Repeat each record below exactly, dropping the pictures.

> _Provided entries_:
- - - - - - -
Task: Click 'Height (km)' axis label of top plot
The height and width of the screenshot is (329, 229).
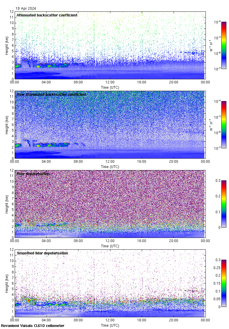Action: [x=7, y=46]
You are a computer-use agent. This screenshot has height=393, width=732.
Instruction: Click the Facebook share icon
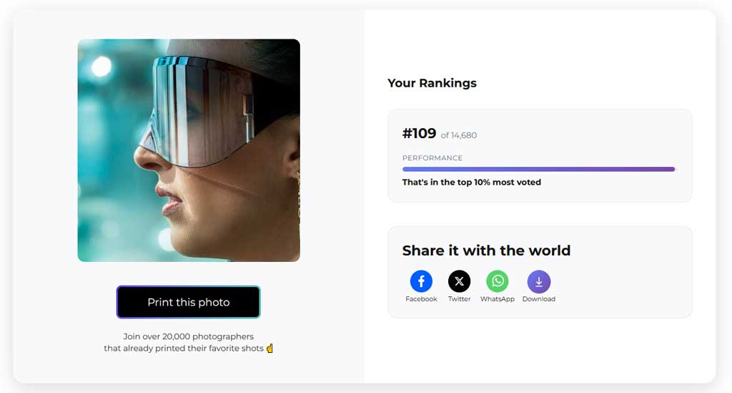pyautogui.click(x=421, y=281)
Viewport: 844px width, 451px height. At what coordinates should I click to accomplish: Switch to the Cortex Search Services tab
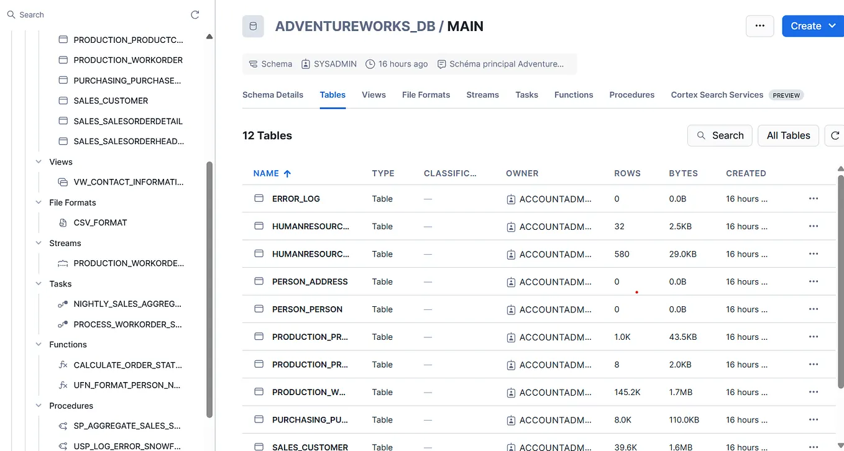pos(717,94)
- - - - - - -
> _Task response_:
Task: Click 'Height (km)' axis label of top plot
The height and width of the screenshot is (329, 229).
Action: [x=7, y=46]
You are a computer-use agent. This screenshot has height=393, width=732.
Instruction: Click the Facebook share icon
pyautogui.click(x=421, y=281)
Viewport: 844px width, 451px height. At what coordinates should I click to accomplish: Switch to the Cortex Search Services tab
pos(717,94)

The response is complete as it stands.